One obvious sign you’ve been bitten is a rash. Around 60 per cent of people will develop the classic Lyme disease rash – known medically as erythema migrans.
This looks like a bullseye target around the bite, spreading around a central point as it gets bigger. The rash is caused by an inflammatory reaction to the bacteria as they spread from the bite.
‘But it might not always look so specific,’ adds Dr Mavin, ‘so it’s important to remember that any spreading rash which is more than 5cm (or roughly the size of a 50p coin) may well be a tick bite.’
And while the rash usually appears within the first few weeks of the bite , ‘it can appear up to three months after, so it’s important to speak to a doctor if you know you’ve been bitten and then start to feel unwell with flu like symptoms’, adds Dr Sanjay Mehta, a GP at The London General Practice.
Your GP can look for Lyme disease with a blood test to check for antibodies – proteins produced by the immune system to neutralise harmful substances – to the Lyme bacteria: these would suggest you’ve been bitten by an infected tick.
However, there is some controversy about the accuracy of the test used in the NHS and possible false negative results.
Meanwhile, the EliSpot Test is available mostly through private labs (especially in Europe), who maintain it is more sensitive in detecting chronic Lyme infections as it focuses on immune cell activity (rather than antibodies), showing the body is fighting an infection, which may persist longer in chronic cases.
Treatment usually involves antibiotics such as doxycycline for up to three weeks to clear any infection.
‘If the person has a history of a recent tick bite but is otherwise well, the general advice is to avoid antibiotics – to reduce the risk of antibiotic resistance – but instead to observe for any symptoms or the development of a rash surrounding the original tick bite.’ says Dr Mehta.
The longer you leave an infected tick embedded in the skin, the higher your risk of contracting Lyme disease. And the later you leave it without treatment, the more likely you are to get long-term and (more rarely) persistent symptoms.
There is some controversy over PTLDS symptoms – whether these are caused by active infection from the bacteria or an immune system reaction after the infection has been cleared.
As Professor Cutler explains, often those who have had Lyme disease still have a positive blood test status even though they have been successfully treated. With PTLDS symptoms, therefore, it ‘could be that the immune system is still trying to fight the bacteria, even though the bacteria are long gone, but this results in prolonged symptoms’.

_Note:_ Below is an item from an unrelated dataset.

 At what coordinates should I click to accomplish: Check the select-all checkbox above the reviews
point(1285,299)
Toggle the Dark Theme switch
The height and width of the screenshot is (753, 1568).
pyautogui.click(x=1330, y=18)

There are also questions over whether chronic Lyme disease should be treated with long-term antibiotics – both the National Institute for Health and Care Excellence (NICE) and the World Health Organisation caution against prolonged use due to potential risks because of increased resistance to the drugs.
Miranda Hart has said she deals with her symptoms through managing her energy levels and ‘finding joy in small things’.
Prevention is the key. It doesn’t take much contact for a tick to get on to your body – if you brush against something ticks are on, such as long grass, they can climb onto your skin.
So if you’re going into parkland, woodland or the countryside, cover up as much as you can, says Professor Cutler.
‘Tuck your trousers into your socks or wear wellington boots. And wear light-coloured trousers, as it’s easier to see ticks on them.’
Use an insect repellent specific to ticks, mosquitoes and other biting insects, he adds – these contain DEET (N,N-diethyl-meta-toluamide), a chemical that works by making skin unpalatable to ticks, which reduces the likelihood of a tick bite.
‘And carry a tick-removal tool – this is the size of a credit card and has a magnifying lens and two removal tools (that look like hooked tweezers) for different sized ticks,’ says Professor Cutler.
When out hiking, sticking to paths rather than the long grass will also help. ‘Check yourself over in the shower after going into tick-infested areas for any signs of being bitten.’